The session manager is store-pluggable:

StoreWhen to use
memoryDevelopment, single-process tests.
sqlSingle-binary production. Sessions live in your primary DB.
redisMulti-replica or container deployments.
session:
  store: redis
  cookie_secure: true
  cookie_same_site: lax
  ttl: 24h
redis:
  addr: localhost:6379

Each session record is enriched with runtime metadata — pod, host, instance — so the admin panel can show which replica handled which session.

Password hashing

Passwords are hashed with Argon2id by default. The hash format is versioned, so increasing the cost parameters in a future release is a seamless upgrade — old hashes continue to verify, and re-hashing happens on the next successful login.

import "github.com/jcsvwinston/nucleus/pkg/auth"

hash, err := auth.HashPassword("hunter2")
ok,   err := auth.VerifyPassword(hash, "hunter2")

JWT

pkg/auth exposes a JWTManager for stateless auth.
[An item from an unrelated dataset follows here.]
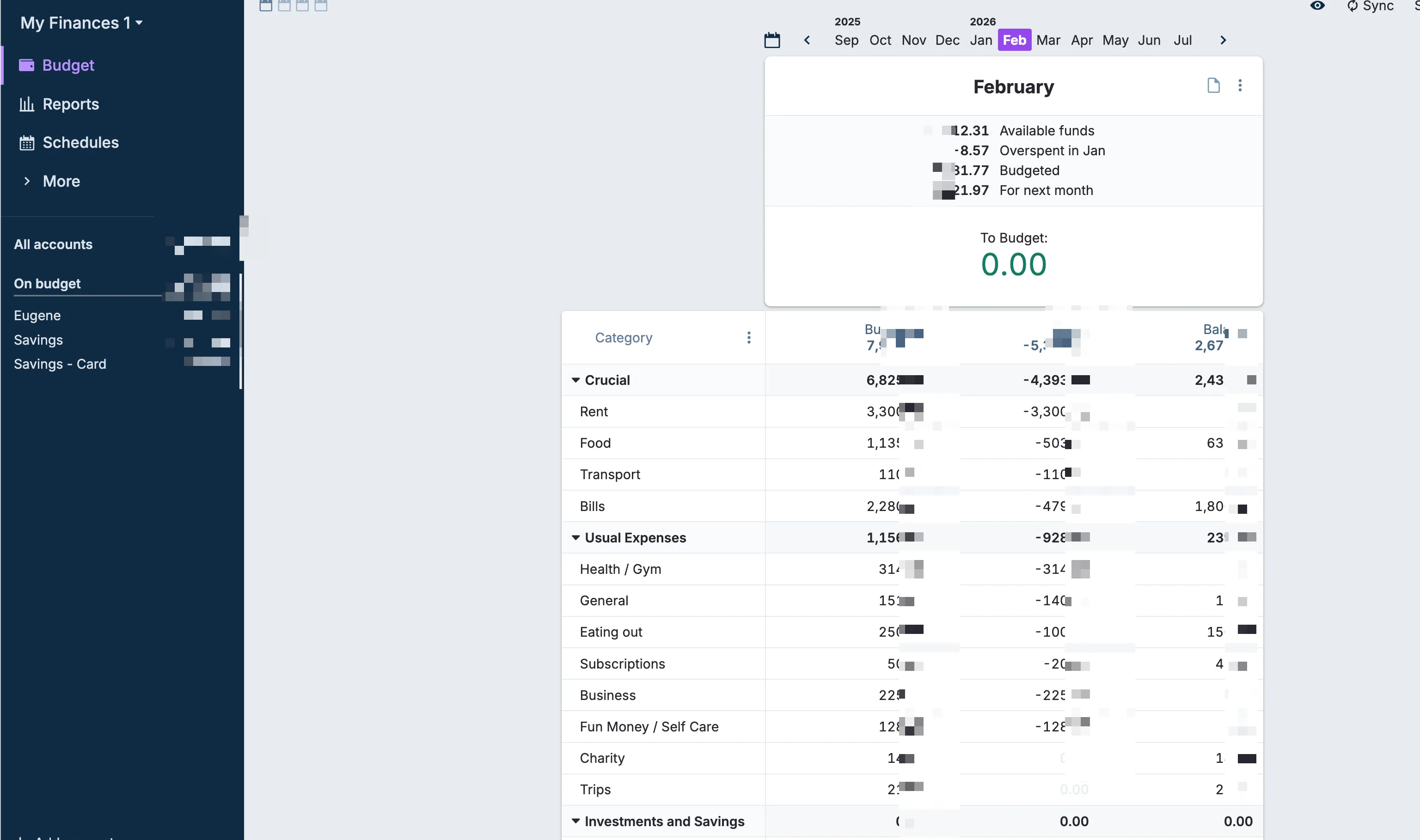
Task: Select the Feb month highlight
Action: (x=1014, y=40)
It supports two modes that coexist within the same process: a legacy single-secret HS256 path for quick starts, and a multi-key keyset with rotation and JWKS publication for production deployments.
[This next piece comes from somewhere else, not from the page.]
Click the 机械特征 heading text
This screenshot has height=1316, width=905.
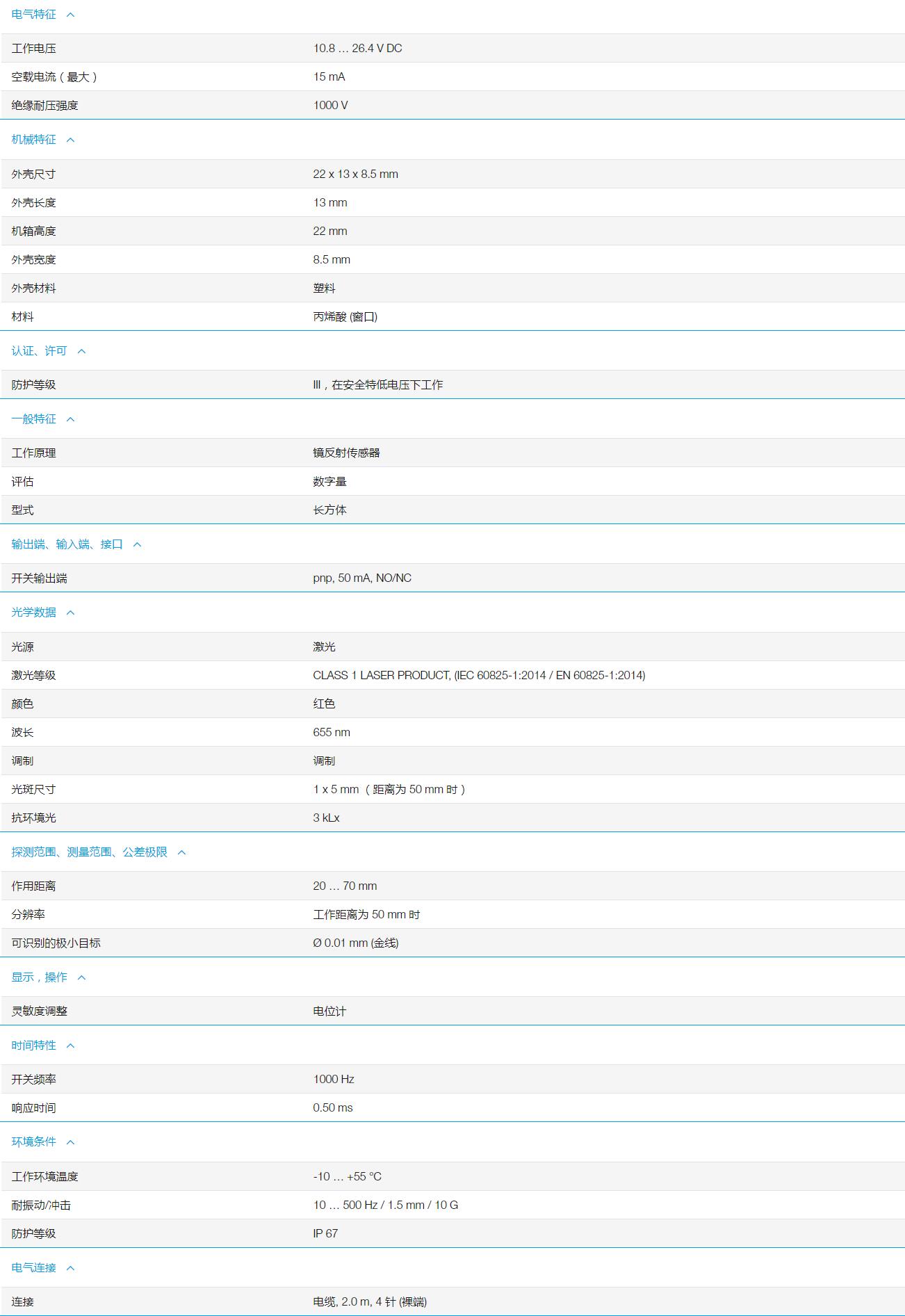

Single-secret HS256 (quick start)

mgr := auth.NewJWTManager(secret, 24*time.Hour, "my-issuer")

token, err := mgr.Generate(userID, username, role)
claims, err := mgr.Validate(token)

The JWT secret is read from the env var named in auth.jwt_secret_env (NUCLEUS_JWT_SECRET by default). It is never read from nucleus.yml directly, by design — config files end up checked in.
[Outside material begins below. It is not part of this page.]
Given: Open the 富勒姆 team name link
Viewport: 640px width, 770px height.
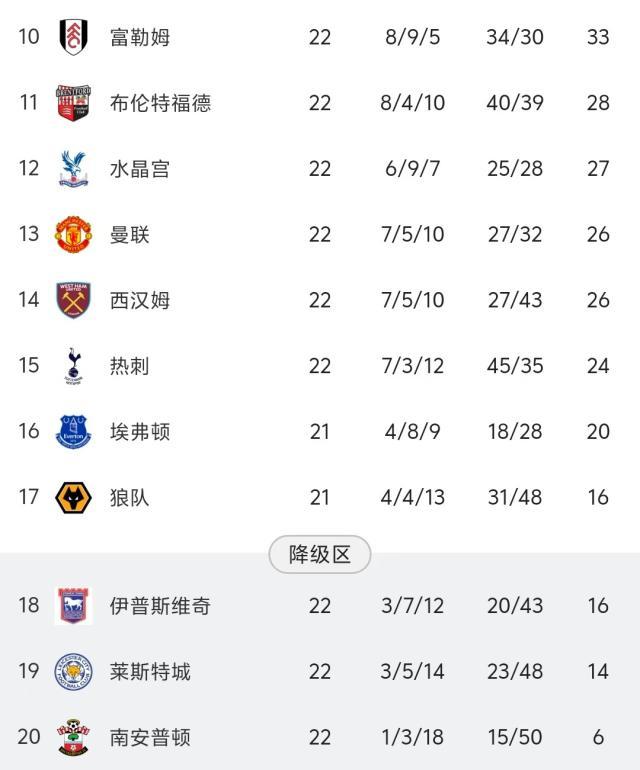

Tokens in this mode carry no kid header.

Multi-key with rotation (production)

App.New builds App.JWT automatically when jwt_keys[] is set in nucleus.yml. Operators do not call auth.NewJWTManagerFromKeys themselves for the common case.

# nucleus.yml
jwt_issuer: myapp
jwt_current_kid: 2026-q2-rsa
jwt_keys:
  - kid: 2026-q2-rsa
    algorithm: RS256
    pem_path: /run/secrets/jwt-rsa-q2.pem
  - kid: legacy-hs
    algorithm: HS256
    secret_env: JWT_LEGACY_SECRET

App.New selects the construction path automatically:

  • jwt_keys[] non-empty: multi-key manager; jwt_secret is ignored.
  • jwt_keys[] empty, jwt_secret set: legacy single-secret HS256 manager.
  • Both unset: App.JWT == nil with a startup WARN. Tokens are never signed with an empty HMAC key.

For programmatic / non-config use cases:

mgr, err := auth.NewJWTManagerFromKeys([]auth.SigningKey{
    {KID: "2026-q2-rsa", Algorithm: auth.RS256, RSAPrivate: priv},
}, "2026-q2-rsa", 24*time.Hour, "my-issuer")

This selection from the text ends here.